The apparent failure of the EU-US trade talks signalled by German Vice-Chancellor Sigmar Gabriel should come as little surprise – for good and bad reasons – and contains some interesting clues about the UK's post-Brexit trading future.
One “good” reason for the negotiators being unable to agree so far on a single chapter of the 27 in the draft Transatlantic Trade and Investment Partnership is that the Europeans are deeply suspicious about how much power will be given to large multinational companies in the process. The secret “court” for settling disputes is absurdly opaque and unaccountable, for example. That would be bad enough across most areas of the economy, but when it impinges on the way the NHS operates for the public good, it is plainly unacceptable.

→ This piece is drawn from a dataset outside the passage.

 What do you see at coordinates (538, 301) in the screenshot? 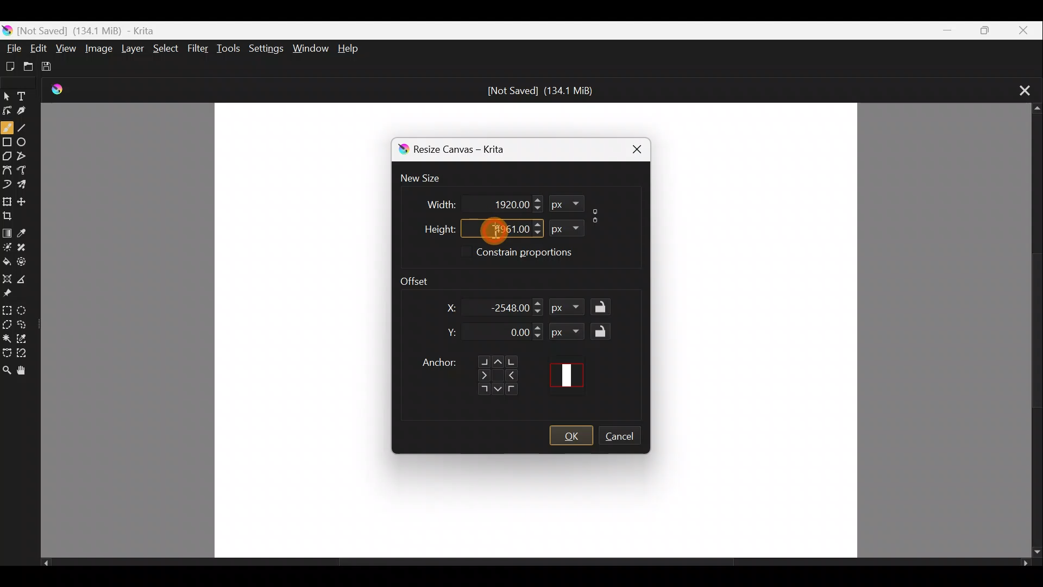
I see `Increase X dimension` at bounding box center [538, 301].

Anti-business sentiment is often facile and hypocritical, or worse, but TTIP just offers up too many egregious potential abuses to be comfortable with. It could be made more politically palatable, at any rate, and we should always remember that free trade is good for the long-term prosperity of all. Globalisation, unfashionable as it is, has done more good than harm, not least lifting 500 million Chinese out of poverty. TTIP could be made to work, in other words.
The “bad” reason for the difficulties TTIP finds itself in is because the EU's disparate membership can't agree on what they want, as so often. This, then, supports the Leave camp who argue that the very size and complexity of the EU makes important trade deals such as this impossible to secure. They point to similar failures on EU trade with China and India.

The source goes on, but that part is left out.